Mom makes her eat boxed cereal for breakfast at home.
Unsweetened cereal, like horribly dry shredded wheat or those disgusting fiber pellets that look like cat food. She refuses to buy the good stuff like Cap’n Crunch and Lucky Charms, especially since Ashley needed a filling at her last dental checkup.
“There you go.” Daddy hands the plate back to Ashley. “Dig in.”
“What about you?”
“I’m making mine now. Eat those while they’re hot.”
Ashley perches on a stool at the breakfast bar that separates the kitchen from the living area. She has to clear a space for her plate; the counter is covered with mail and stacks of legal documents from Daddy’s job.
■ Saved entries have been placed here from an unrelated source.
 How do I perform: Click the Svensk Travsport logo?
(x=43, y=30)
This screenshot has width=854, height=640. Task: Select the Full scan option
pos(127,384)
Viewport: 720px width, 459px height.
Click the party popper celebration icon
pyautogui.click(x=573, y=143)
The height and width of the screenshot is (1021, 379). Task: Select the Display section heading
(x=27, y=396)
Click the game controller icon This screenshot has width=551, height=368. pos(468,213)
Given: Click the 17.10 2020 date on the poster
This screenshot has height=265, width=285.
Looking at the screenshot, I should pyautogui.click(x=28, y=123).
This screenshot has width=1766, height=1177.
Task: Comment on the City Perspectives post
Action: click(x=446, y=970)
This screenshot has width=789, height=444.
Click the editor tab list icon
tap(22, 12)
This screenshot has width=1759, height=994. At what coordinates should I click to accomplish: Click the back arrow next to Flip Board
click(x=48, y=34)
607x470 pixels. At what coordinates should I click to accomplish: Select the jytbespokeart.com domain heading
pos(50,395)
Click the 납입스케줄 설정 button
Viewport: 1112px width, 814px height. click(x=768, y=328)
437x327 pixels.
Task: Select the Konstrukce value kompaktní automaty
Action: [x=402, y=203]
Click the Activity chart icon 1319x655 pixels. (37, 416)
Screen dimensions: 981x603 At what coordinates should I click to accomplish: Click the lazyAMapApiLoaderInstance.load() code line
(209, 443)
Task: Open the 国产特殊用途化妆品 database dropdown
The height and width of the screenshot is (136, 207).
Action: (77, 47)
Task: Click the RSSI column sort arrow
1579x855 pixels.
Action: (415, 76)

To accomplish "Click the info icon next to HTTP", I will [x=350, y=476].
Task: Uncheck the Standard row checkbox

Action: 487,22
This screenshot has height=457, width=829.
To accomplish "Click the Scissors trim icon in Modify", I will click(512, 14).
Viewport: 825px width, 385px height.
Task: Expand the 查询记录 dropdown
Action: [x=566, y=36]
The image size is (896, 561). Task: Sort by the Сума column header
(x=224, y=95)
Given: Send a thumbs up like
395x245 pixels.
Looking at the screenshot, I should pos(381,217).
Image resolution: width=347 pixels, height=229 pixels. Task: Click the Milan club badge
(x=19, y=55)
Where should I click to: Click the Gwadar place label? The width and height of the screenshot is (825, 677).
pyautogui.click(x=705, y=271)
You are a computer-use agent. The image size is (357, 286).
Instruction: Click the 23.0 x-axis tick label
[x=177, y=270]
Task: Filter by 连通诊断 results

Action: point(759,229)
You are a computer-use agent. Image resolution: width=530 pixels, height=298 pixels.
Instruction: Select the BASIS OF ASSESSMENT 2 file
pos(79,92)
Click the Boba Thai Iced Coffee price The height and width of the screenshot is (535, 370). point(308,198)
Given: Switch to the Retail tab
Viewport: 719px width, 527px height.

Ashley isn’t sure exactly what he does…He’s some kind of lawyer, she thinks.
“But lawyers are rich,” her friend Meg said when Ashley mentioned that once. “How come your dad isn’t rich like my dad?”
Ashley has no idea, but she’s glad her dad is nothing like Meg’s dad, who is divorced from Meg’s mom. He’s snooty and he lives in a fancy house in Stockbridge with his snooty new wife and their two bratty little kids. He just had a heart attack not too long ago, from working too hard. Meg’s stepmother said Meg can’t spend the night there anymore because they’re trying to reduce stress. Like Meg would cause extra stress compared to his bratty other kids who are there all the time.
Meg hates her stepmother, who wears clothes only from Ralph Lauren and Calvin Klein, and other expensive designers Ashley has never even heard of.
Ashley doesn’t blame Meg for hating her. She herself would probably hate having a stepmother, too.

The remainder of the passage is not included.